Selected extract:
There’s a wonderful (and presumably accidental) visual metaphor for the tone of the movie about 75 minutes in when Brad – I kid you not – drives Louise to an abandoned house to take her virginity.

It is dilapidated and creepy as shit, the bright yellow sunflowers a thin veneer over the rot hidden behind them. There is an element of beauty in the foreground, sure, but lurking behind is something sinister. Is…Louise going to be ok? She follows Brad inside and Walker assuages our fears by playing saxophone music ripped straight from a porn movie. “Don’t worry, folks. It’s a happy scene.

Walker never holds Brad accountable or offers any consequences for his many failings. When they share their final kiss and the credits roll and the porno saxophone music plays once again, we are supposed to believe that all in the world is right and good.

A Cinematic Frankenstein

I would be remiss if I failed to mention the younger brother, Richie, played by the inimitable Joshua Miller. If the writers gave this Franken-movie a brain, the director gave a heart, and the composer and producers sewed together the misshapen limbs, it is the young Mr. Miller who adds the 10,000 volts which makes the story come alive.

Trash Caviar: The Accidental Magic of TEEN WITCH
source: Trans World Entertainment

On one hand he’s a very familiar figure. The annoying younger brother. The bratty half-pint. And though some of the pure insanity of this character I’m sure came from the script and direction (for example: in the first scene we meet him, he is hiding under Louise’s bed while she sleeps devouring a chocolate cake by himself), it is his own choices that elevate the role and the movie to the next level.

This is not conjecture. I know that it was not the director who dragged this performance out of him because behavior that unhinged cannot be coached. It would be truer to chalk it up to genetics.

He comes from a three-Wikipedia-generation family. His father was a nationally renowned playwright (and the hot young priest from The Exorcist), his mother was a playboy model,  and his grandfather was a famous photographer who essentially invented the pinup . Miller stared into the void of the immense shoes he would have to fill, and the void stared back into him.

How would he know if people really liked him? How would he know if he really had talent when his connections meant he would always be able to find a job somewhere?

The conflict raging within Miller is the same conflict threading through the movie. He draws on this. He invokes the spirit of all his doubts, all his anxieties, and channels them in the Nouveau Shamanic style of Nicolas Cage. He lets them take him over—become him. It is the embodiment of Teen Angst itself that controls his limbs as he inexplicably plays a sauce-covered pizza crust like an organ.

Supplied entries:
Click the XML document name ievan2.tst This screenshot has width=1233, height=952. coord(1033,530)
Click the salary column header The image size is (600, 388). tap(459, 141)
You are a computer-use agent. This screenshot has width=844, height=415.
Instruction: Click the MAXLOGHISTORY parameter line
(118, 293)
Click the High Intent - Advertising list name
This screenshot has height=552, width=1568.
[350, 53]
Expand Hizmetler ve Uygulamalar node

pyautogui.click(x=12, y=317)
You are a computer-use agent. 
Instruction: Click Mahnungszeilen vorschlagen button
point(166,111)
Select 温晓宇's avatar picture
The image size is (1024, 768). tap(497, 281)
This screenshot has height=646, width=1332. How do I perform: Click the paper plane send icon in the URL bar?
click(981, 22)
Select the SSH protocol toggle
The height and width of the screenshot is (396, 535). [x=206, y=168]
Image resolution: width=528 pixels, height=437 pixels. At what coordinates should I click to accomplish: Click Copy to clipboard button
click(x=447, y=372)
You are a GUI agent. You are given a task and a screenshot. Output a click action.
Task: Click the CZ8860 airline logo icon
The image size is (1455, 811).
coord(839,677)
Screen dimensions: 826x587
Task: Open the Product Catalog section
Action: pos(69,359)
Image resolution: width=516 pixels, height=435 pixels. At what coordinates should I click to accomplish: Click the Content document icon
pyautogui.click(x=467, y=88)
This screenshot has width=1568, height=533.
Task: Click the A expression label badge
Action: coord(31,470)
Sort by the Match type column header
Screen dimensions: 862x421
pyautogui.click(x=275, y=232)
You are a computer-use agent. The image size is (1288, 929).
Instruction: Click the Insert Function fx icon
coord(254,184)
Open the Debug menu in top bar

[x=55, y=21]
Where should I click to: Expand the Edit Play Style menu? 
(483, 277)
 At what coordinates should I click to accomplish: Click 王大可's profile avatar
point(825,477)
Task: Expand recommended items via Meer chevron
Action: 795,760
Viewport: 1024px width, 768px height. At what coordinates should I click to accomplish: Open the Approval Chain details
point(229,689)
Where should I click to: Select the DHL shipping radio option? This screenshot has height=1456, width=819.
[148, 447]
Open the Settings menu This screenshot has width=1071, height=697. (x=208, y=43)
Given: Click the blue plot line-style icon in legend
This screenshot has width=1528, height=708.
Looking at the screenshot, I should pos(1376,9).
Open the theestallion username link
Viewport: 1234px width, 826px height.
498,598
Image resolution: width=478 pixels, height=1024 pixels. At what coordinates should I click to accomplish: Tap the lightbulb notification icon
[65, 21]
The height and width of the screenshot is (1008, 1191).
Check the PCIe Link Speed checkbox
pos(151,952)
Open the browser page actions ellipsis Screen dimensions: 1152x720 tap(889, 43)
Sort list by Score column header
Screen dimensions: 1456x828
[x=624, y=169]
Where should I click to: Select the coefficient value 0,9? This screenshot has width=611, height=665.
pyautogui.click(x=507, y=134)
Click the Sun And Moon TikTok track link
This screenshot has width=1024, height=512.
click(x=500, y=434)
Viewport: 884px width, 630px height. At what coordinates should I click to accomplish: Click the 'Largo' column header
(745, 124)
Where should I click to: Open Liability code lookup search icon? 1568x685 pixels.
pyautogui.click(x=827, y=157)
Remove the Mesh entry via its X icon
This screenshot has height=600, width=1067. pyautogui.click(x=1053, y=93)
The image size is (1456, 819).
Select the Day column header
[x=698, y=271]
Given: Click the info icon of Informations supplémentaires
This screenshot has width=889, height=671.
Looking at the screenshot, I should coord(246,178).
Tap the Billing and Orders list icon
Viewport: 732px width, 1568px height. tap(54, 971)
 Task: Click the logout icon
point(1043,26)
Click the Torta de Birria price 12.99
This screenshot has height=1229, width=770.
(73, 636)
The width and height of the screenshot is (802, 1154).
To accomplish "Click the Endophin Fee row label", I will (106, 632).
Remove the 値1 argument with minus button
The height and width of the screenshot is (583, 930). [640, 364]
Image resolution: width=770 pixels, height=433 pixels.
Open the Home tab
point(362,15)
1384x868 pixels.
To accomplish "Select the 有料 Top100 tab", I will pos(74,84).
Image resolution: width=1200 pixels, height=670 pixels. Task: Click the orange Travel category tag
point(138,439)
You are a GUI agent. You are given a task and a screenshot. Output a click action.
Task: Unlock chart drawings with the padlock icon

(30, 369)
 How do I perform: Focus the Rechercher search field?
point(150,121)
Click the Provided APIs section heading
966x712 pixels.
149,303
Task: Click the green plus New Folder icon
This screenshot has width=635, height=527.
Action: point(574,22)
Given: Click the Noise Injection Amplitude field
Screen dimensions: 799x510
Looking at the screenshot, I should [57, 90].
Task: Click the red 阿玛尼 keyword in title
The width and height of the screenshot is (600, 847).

Exercise requirements:
1. Condense the paragraph of the Teen Witch review that begins "He comes from a three-Wikipedia-generation family" into a bulleted list of its main facts.
2. In the Teen Witch review, what is Richie doing in the first scene he appears in?
Draw only on the Teen Witch review.

Answers for this exercise:
1.
- Miller comes from a family notable across three generations.
- His father was a nationally renowned playwright who also played the young priest in The Exorcist.
- His mother was a Playboy model.
- His grandfather was a famous photographer who essentially invented the pinup.
- Miller faced the daunting task of living up to them.

2. He is hiding under Louise's bed while she sleeps, eating a chocolate cake by himself.